Le Canard Enchaîné a publié le mercredi 28 mars 2001 un petit article auquel je pense souvent. Après l'avoir lu vous saurez sans aucun doute pourquoi.
« Votre honneur, b’jour ! »
Le jeune beur qui a l’expérience des tribunaux de séries télé américaines pénètre l’autre semaine dans la salle du tribunal correctionnel de Bobigny tenant à la main la casquette qu’il porte habituellement vissée à l’envers, visière sur le cou. A l’évidence, il n’en mène pas large.
« Vous êtes poursuivi pour outrage à agent, commence le président. Je lis le procès-verbal : vous avez traité le gardien de la paix X d’"enculé".
– Ben oui… j’étais véner. Euh… Vraiment énervé, Votre Honneur, m’sieu. Quand je suis énervé…
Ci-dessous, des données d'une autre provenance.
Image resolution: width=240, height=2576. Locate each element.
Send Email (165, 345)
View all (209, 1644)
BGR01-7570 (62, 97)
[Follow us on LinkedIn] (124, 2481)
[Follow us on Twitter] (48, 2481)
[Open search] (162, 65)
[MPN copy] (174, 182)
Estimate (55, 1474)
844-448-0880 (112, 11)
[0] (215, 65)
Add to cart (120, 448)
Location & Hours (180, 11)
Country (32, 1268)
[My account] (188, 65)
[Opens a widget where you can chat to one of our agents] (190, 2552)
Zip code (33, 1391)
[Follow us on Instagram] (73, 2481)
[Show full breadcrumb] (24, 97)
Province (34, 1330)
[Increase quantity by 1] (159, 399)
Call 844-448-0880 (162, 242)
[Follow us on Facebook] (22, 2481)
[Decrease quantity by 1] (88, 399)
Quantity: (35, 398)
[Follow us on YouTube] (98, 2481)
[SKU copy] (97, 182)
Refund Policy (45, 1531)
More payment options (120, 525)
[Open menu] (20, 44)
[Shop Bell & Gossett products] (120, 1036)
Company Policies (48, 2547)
– Bon, vous ne niez pas les faits. Il faut tout de même vous contrôler ! Gardien de la paix X, vous êtes partie civile. Quelles sont vos demandes ? »
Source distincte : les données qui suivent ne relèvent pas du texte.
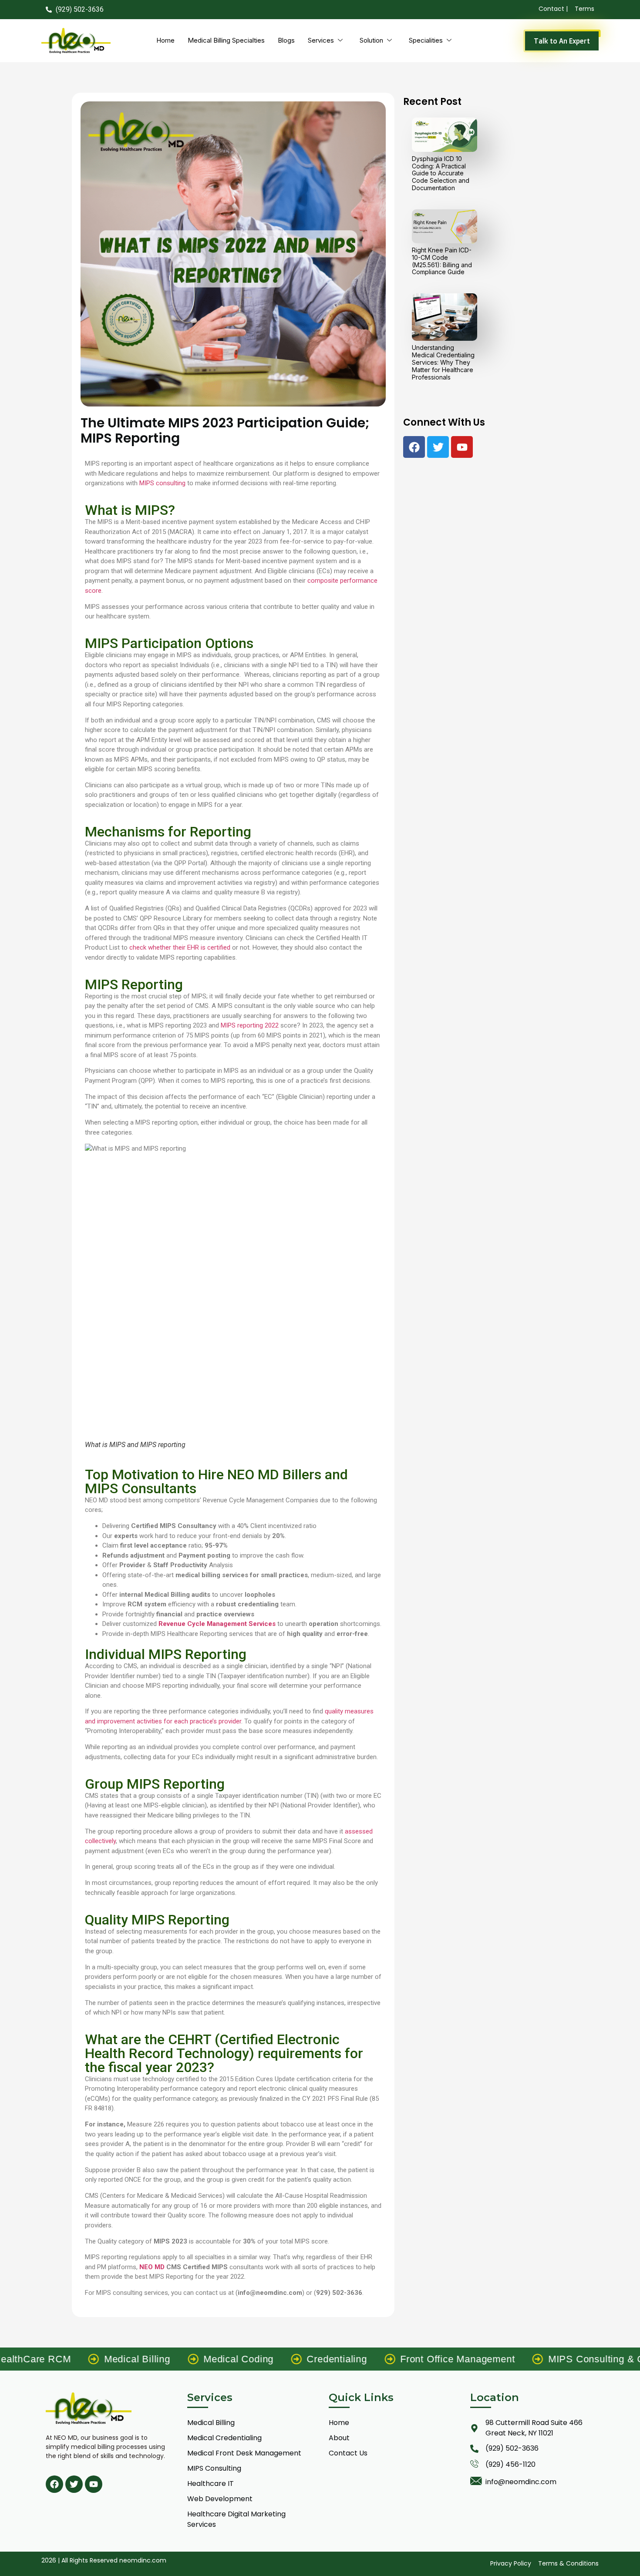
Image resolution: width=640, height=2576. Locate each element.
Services (321, 40)
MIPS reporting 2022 (250, 1025)
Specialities (426, 40)
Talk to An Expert (562, 41)
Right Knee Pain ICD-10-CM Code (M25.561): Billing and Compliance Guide (442, 260)
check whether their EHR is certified (179, 947)
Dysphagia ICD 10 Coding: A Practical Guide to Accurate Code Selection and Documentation (440, 173)
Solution (371, 40)
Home (165, 40)
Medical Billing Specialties (226, 40)
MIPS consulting (162, 483)
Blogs (286, 40)
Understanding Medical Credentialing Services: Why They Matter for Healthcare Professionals (443, 362)
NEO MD (152, 2267)
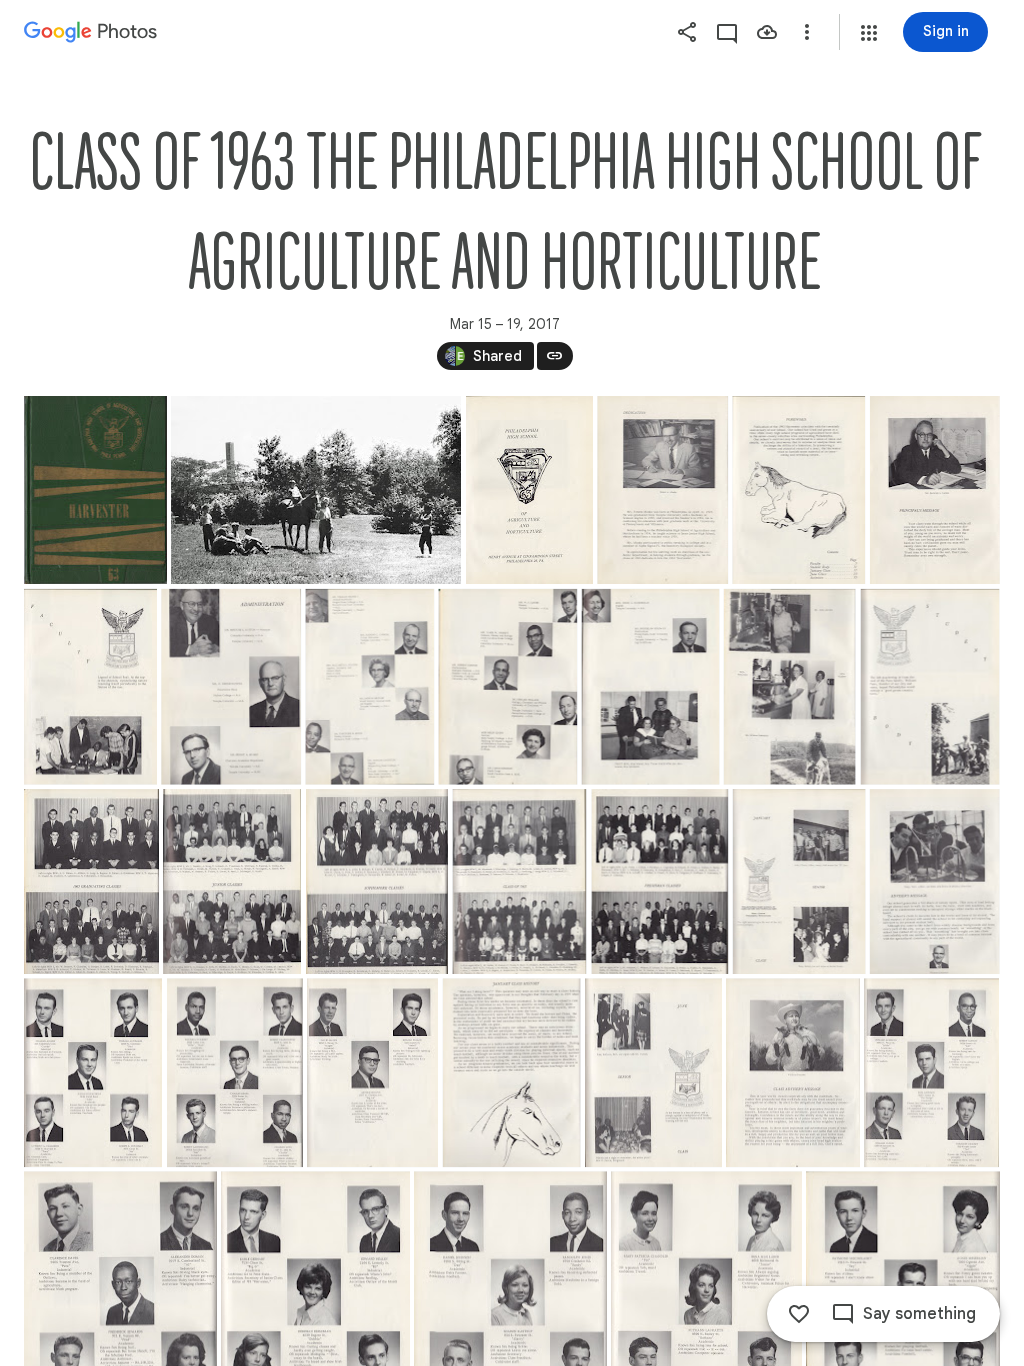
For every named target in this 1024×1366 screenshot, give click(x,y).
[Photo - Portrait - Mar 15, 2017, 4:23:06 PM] (231, 687)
Le policier s’approche de la barre.
« Il n’y a eu qu’un outrage. Pas de violence. Je demande 1 F de dommages et intérêts. »
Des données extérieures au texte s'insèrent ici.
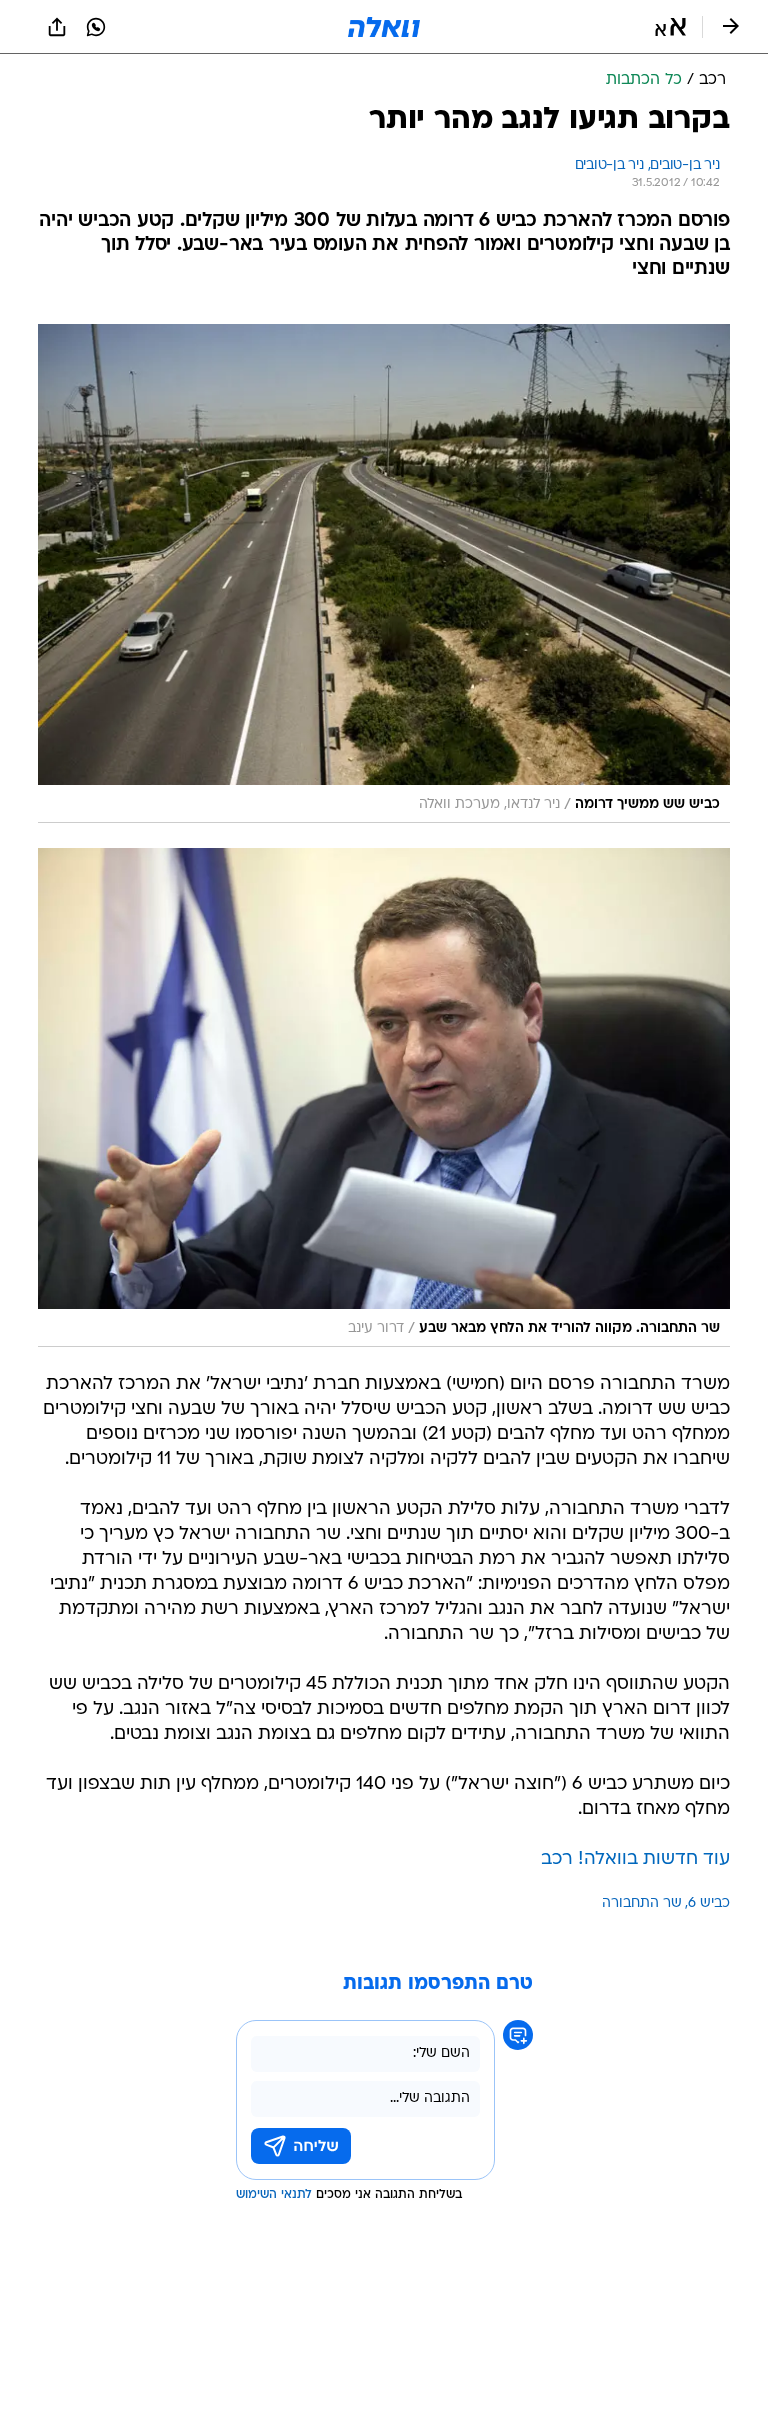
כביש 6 (709, 1903)
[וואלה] (384, 27)
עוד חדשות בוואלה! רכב (635, 1859)
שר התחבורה (642, 1903)
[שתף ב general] (57, 27)
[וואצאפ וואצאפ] (96, 27)
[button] (670, 27)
Sourire de soulagement du prévenu. Il est cool, le keuf ! Le président poursuit :
« Monsieur le Procureur, vous avez la parole pour vos réquisitions. »
Le substitut du procurer se lève. Pas cool du tout :
« L’affaire est grave, tonne-t-il. La police fait un métier difficile. Elle doit être défendue. On connaît l’engrenage. Cela commence par des insultes, ensuite viennent les violences, et après on tue ! Je réclame une peine de 5 000 F d’amende ! »
Le magistrat se rassoit. Le lourd silence est rompu par le jeune beur, qui se lève, indigné :
« C’est quoi ça ? Le keuf, je l’ai traité il demande 1 F, et l’autre bouffon là, je lui ai même rien dit, il veut 5 000 ! »
L’autre bouffon en est resté sans voix. Mais ce cri du cœur a fait rire le tribunal. Ce qui vaut toutes les plaidoiries. L’outrage à bouffon dans l’exercice de ses fonctions n’a pas été poursuivi.